___ TASK MATERIAL

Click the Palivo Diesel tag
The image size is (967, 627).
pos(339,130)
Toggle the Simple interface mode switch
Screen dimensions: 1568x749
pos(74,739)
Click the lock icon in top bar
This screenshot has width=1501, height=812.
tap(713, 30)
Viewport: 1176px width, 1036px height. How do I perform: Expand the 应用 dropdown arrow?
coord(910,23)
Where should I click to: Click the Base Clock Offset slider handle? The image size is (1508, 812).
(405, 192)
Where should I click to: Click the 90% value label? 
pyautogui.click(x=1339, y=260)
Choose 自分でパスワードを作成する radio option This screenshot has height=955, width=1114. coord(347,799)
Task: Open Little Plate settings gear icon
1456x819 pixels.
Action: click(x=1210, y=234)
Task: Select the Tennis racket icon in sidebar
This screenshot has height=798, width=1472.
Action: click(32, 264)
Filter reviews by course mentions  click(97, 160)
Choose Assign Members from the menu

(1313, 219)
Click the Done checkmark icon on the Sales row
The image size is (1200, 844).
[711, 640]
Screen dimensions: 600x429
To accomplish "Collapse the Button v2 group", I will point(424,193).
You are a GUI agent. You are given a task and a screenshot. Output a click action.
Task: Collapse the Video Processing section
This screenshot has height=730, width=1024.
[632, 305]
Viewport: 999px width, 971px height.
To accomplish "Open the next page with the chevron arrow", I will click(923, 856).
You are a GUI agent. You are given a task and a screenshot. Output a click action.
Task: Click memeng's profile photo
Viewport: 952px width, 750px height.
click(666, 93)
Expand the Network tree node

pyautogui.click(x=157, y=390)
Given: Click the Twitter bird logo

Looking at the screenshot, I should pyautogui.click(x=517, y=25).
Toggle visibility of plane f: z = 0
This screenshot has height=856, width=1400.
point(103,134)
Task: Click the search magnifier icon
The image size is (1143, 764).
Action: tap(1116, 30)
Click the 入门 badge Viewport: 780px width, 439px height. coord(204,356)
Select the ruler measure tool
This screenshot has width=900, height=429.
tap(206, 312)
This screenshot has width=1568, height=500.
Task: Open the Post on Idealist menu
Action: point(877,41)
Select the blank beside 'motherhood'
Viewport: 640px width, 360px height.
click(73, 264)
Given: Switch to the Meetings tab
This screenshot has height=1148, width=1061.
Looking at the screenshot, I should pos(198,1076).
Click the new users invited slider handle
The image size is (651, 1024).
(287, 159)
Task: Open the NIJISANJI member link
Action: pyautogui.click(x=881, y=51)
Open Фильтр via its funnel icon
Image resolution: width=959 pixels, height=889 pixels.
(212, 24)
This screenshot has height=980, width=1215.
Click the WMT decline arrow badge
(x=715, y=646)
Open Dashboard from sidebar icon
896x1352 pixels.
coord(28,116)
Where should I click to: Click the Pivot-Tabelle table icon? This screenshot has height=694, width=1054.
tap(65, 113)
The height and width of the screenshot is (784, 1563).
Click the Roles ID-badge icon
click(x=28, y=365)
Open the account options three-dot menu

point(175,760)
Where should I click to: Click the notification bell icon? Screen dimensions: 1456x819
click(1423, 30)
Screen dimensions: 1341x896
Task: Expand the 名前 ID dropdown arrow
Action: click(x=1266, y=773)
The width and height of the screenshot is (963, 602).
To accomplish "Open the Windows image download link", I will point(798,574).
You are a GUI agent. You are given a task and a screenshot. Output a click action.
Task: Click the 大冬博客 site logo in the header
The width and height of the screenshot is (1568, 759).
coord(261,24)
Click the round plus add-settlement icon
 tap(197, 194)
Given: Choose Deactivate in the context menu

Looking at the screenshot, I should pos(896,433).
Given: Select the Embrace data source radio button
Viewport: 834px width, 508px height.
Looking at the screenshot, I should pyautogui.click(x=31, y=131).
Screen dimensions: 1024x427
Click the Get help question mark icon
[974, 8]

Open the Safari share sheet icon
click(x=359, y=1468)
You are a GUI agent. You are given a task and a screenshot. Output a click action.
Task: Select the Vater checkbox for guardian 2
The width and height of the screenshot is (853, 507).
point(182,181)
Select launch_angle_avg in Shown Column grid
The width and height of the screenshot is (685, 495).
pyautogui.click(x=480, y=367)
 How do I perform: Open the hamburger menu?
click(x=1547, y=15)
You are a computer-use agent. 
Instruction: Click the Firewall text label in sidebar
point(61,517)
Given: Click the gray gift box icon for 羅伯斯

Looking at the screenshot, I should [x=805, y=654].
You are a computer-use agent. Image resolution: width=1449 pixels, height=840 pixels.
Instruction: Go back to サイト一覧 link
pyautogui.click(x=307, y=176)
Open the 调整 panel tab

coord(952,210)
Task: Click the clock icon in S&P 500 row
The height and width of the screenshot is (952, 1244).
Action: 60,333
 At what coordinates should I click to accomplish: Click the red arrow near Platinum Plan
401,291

______

DIRECTION:
Copy the rows above word for word, starting at the line that contains "Task: Click the clock icon in S&P 500 row" and ending at the last line of the rows.

ANSWER FOR THIS EXERCISE:
Task: Click the clock icon in S&P 500 row
The height and width of the screenshot is (952, 1244).
Action: 60,333
 At what coordinates should I click to accomplish: Click the red arrow near Platinum Plan
401,291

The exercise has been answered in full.